February 21, 2007
Success measured over long haul
Success means getting results, creating sales and profits. Isn't your emphasis on certain "nice-to-have" behaviors naïve and unrealistic?
For the short-sighted, you are correct, because success for them is about immediate economic gratification and power. However, many wise and successful individuals define achievement beyond one-dimensional balance-sheet measurements.
A first-run movie, "Amazing Grace," will be shown nation-wide, and at the Osio Cinema, in downtown Monterey, beginning on Friday. One of our friends, Ken Wales, is the producer, having invested a decade bringing this culture-changing story to the big screen. He and his colleagues believe life-affirming values trump greed and merit presenting responsible messages to our drifting society.

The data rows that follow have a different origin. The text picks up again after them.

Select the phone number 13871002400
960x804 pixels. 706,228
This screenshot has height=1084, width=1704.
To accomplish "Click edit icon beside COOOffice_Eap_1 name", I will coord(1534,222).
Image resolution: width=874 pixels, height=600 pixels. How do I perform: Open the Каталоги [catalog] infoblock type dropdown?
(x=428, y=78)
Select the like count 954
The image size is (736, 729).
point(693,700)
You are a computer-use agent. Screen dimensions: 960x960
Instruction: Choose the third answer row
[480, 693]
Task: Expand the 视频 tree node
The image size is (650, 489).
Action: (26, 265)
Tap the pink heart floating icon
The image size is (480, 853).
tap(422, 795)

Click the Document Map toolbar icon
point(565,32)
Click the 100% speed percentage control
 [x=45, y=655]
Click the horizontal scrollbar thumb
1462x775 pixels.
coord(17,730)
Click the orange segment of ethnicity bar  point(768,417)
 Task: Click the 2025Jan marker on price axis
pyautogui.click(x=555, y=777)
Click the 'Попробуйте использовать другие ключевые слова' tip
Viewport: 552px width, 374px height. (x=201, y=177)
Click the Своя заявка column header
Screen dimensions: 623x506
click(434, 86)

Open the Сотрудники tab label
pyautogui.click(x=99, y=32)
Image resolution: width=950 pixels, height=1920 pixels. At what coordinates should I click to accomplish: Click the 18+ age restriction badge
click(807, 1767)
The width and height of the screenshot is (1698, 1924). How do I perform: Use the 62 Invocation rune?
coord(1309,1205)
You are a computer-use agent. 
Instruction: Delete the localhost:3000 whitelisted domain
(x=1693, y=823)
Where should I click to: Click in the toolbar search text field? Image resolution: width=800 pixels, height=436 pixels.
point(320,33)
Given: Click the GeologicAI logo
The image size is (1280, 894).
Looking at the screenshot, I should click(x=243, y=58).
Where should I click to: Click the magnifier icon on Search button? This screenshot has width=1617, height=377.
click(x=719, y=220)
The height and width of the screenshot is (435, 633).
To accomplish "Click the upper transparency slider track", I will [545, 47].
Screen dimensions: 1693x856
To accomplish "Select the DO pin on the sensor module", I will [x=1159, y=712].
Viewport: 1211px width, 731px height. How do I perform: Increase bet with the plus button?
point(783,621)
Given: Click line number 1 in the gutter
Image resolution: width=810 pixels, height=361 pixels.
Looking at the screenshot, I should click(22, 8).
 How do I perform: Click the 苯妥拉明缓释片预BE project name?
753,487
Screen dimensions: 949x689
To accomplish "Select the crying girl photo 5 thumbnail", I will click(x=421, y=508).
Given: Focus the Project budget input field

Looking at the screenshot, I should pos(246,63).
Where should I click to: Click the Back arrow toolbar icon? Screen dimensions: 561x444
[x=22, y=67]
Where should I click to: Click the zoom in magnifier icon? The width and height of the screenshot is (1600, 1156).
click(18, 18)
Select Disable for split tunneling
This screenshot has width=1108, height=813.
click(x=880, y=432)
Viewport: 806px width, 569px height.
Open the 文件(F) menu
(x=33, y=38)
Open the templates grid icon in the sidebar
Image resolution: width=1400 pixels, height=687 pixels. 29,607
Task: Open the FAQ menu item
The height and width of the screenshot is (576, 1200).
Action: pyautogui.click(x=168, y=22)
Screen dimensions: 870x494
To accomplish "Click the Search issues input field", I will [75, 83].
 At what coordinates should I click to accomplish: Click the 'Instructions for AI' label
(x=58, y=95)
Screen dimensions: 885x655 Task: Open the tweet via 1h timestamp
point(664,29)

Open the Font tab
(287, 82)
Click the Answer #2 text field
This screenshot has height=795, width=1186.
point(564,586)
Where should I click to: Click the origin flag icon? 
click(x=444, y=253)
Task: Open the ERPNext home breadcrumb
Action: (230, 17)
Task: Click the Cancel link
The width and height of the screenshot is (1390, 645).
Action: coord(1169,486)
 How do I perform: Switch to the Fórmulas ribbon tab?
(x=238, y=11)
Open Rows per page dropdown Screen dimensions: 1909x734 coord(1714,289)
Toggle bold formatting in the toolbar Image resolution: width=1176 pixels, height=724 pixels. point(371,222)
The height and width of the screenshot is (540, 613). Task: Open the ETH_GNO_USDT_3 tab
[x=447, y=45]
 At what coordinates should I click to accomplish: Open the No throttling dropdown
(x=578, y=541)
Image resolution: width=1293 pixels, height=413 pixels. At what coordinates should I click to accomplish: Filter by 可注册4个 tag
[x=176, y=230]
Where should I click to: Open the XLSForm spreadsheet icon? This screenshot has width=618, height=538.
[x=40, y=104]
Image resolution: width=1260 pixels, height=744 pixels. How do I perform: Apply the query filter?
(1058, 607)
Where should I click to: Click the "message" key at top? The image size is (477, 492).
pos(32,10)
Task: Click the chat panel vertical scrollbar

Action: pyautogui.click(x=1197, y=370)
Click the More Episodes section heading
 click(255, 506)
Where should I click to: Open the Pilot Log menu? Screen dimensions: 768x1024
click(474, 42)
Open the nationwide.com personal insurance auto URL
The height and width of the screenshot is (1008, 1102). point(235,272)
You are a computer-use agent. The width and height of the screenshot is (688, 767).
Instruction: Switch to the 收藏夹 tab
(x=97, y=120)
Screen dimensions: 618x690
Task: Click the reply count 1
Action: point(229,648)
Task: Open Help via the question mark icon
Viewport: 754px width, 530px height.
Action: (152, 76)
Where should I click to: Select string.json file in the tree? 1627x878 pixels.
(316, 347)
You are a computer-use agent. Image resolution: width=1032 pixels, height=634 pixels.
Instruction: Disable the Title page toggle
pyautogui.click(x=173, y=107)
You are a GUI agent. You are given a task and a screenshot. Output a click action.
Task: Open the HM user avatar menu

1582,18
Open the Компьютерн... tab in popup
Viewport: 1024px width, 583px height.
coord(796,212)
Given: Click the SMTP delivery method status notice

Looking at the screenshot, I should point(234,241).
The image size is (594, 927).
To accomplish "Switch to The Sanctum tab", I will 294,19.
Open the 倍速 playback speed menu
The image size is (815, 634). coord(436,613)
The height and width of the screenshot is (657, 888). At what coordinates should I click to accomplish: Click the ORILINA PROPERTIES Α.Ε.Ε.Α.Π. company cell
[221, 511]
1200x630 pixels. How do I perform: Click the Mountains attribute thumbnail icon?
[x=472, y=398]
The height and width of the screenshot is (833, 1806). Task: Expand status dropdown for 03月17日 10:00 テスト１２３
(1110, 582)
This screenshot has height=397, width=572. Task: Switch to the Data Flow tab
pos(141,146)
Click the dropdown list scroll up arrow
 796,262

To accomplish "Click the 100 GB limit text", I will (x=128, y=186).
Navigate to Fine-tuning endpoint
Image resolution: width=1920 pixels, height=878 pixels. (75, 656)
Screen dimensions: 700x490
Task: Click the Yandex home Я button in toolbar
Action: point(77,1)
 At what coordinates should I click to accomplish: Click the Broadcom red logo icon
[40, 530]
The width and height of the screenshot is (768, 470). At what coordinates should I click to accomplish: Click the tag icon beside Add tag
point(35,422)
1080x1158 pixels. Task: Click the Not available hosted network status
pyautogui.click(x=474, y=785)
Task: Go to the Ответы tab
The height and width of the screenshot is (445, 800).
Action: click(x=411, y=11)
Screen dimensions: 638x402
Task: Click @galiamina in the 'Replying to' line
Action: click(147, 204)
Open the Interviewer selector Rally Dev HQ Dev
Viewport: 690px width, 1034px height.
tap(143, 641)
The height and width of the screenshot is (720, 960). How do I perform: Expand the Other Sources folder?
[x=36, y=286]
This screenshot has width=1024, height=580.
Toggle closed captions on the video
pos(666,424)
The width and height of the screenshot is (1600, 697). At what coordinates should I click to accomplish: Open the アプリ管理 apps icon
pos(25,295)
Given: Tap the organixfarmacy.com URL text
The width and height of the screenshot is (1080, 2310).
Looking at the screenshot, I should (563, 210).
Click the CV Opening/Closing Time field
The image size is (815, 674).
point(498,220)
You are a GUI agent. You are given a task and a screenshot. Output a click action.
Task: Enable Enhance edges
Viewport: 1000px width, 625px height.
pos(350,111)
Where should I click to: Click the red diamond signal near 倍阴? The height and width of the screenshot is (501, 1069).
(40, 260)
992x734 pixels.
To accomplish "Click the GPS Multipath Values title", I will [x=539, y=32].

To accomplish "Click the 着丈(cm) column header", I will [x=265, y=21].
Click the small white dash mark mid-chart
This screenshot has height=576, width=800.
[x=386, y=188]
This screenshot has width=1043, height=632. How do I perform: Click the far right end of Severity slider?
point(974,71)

"Amazing Grace" is about William Wilberforce, Member of Parliament, who navigated the world of 18th-century backroom politics, ending slave trade in the British Empire on March 25, 1807. Parliament's decision shattered the business strategies of many.
Elected to the House of Commons at the age 21, and on his way to a successful political career, Wilberforce, over the course of two decades, took on the English establishment, making himself into a genuine hero for humanity.
John Newton, reformed slave-trader and confidante to the young politician, inspired Wilberforce to pursue a life of service to humanity. William Pitt, England's youngest ever prime minister at the age of 24, encouraged his friend William Wilberforce to take up the fight to outlaw slavery and supports him in his struggles in Parliament.
"Amazing Grace," presents powerful stories of Wilberforce, Newton and Pitt and introduces Olaudah Equiano (1745-1797) who wrote an eyewitness account of his life as a slave and of his work in the anti-slavery movement.
Though born in what is now Nigeria, Equiano was kidnapped and sold into slavery in childhood and taken as a slave to the New World.
As a slave to a captain in the Royal Navy, and later to a Quaker merchant, he eventually earned the price of his own freedom by careful trading and saving. Equiano, like Wilberforce, stood for more than just abolition. Equiano was an African, a slave, a sailor, an Englishman, an abolitionist, a Christian, a writer who used his many titles to show how slavery brutalizes society as a whole.
In addition to ending slave trade throughout the British Empire, likely inspiring the Emancipation Proclamation in the United States, Wilberforce also wanted society to be more civil. How people treat one another is critical at home, on the job, in politics and throughout daily activities. Thoughtful individuals strive first to understand; even before seeking to be understood, and they succeed frequently. Integrity-centered behaviors, including character and graciousness, generate trust, confidence, relationships, productivity, and, yes, profits.